I will be the first to admit, we didn't document a lot of the intent
behind entity manager, and clearly from your response below the data
structures alone weren't enough to convey meaning. Lets see if we can
get some of your queries answered.
-Ed
On Thu, Jun 18, 2020 at 2:28 PM Alex Qiu <xqiu at google.com> wrote:
>
> (Splitted from main email thread "Feedback on Current OpenBMC and Proposing Some Improvements")
>
> Difficulties
>
> The current architecture allows different JSON configuration files to be loaded to represent varieties of FRUs and boards, however, the architecture still emphasizes individual sensors internally, and there are no solid concepts of individual FRUs and entities as a whole object in memory. This data-driven architecture starts to cause difficulties on the implementation when some sensors require specialized treatments according to requirement of hardware platforms.
>
One important thing that is non obvious when you look at it: Files in
EM are meant to be 1:1 with a unit. Each file is intended to
represent a composable organization of a physical components that may
or may not be in the system as a unit. It could be a baseboard, hot
swap backplane, or in the cases of things like runBMC modules, might
be the BMC board itself. This is intentionally not exposed to the
rest of the system, (except through a couple targeted association
interfaces for inventory purposes) under the assumption that
downstream code shouldn't need to know whether a component is on
another physical board or not, as it's only dealing with them at
kernel level, and in the end electrically on the board. In theory,
the only thing that really needs to know these mappings are things
like Redfish, which actually present those associations in a way that
the user can see (and I will note, that code is a mess and could use
some thought on how to simplify it). Clearly you've found a use case
where you actually need the individual component information
downstream for organization. Can you elaborate on what you were
hoping to do with the data, if you had it available to you on dbus?
>
> Due to having no place for code as control flow around the sensors or data purely generated based on configuration files:
I don't really follow this. There is a lot of code that has quite a
bit of control flow in the consumers (like dbus-sensors).

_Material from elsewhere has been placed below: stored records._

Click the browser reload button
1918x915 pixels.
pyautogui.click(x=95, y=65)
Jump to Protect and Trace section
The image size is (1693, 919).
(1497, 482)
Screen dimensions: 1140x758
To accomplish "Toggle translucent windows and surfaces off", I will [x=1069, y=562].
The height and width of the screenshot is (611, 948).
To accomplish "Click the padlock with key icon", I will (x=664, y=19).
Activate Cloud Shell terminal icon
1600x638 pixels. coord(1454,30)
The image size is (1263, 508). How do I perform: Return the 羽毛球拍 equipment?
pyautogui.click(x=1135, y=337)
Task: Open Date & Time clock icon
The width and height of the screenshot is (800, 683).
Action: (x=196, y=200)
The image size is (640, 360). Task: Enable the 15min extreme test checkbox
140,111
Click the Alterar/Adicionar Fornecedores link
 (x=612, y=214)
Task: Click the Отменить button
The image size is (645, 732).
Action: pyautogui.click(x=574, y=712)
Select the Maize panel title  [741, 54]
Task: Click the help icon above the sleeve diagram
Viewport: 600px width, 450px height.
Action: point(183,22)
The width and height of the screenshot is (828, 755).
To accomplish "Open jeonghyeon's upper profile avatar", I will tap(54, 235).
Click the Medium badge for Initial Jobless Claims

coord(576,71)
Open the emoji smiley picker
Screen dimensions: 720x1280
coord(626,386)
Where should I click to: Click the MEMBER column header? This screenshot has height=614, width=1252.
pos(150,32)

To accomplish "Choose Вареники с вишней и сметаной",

In theory,
the configuration files are intended to be there only to specify the
things that are different between individual types of "exposes"
records. The intention is that if you have a platform that needs a
different control flow than someone else, you would make that control
flow configurable through some kind of setting, but there are _tons_
of cases where we can assume that all platforms can have the same
control flow, and write it as code with no parameters.
>
> When the current configuration format cannot express a hardware topology or topology discovery logic, a new schema is added case by case. This not only causes burden to the configuration files themselves but also the configuration file parser. In practice, some code is often preferred to intervene around the hardware topology.
Can you give some examples of this? I'm not really following. See
above, schemas are added where we make the decision that a platform
might need one behavior, or another depending on their preference. If
every platform can agree on a single handling of a behavior, or the
correct behavior is detectable at runtime, there's no reason for it to
be in the configuration files at all. Your point about the parser is
well taken; I had always intended the majority of the files to be
moved into an optimized compile-time data structure so they didn't
need to be parsed at startup in most cases. With that said, the file
parsing with the current number of supported config files present is
relatively low overhead. This trick will stop scaling eventually as
we support more and more boards, but there should be a no external
impact hit to move that code to run at compile time.
>
> It is hard for developers to debug against a certain hardware, as the developer has to filter the log for it based on various condition statements.
This is a very valid complaint that I've had myself many many times in
the past. I'm assuming you're looking at the dbus logs. Can you come
up with some concrete suggestions on what could be done to make it
better? Better naming of dbus paths? Better tooling? If you could
do up a design doc, I'm sure there'd be many people willing to help
you.
>
> It is hard for new developers to ramp up on debugging, because there is no symbol for developers to quickly look up and find the code related to one hardware or module to put debug statements.
I'm not quite following this. Were you hoping to have a "symbol" that
would represent a FRU? a specific sensor? A specific subsystem? A
specific instance (drive 1,2,3 ect) of the previous? This might be
solvable with documentation. Coming up with a couple use cases like
"I want to filter on i2c transactions to a device at address X" and
documenting how to do it might be a good start?
Today, the dbus logs give you a way to filter on:
1. All messages from a particular daemon.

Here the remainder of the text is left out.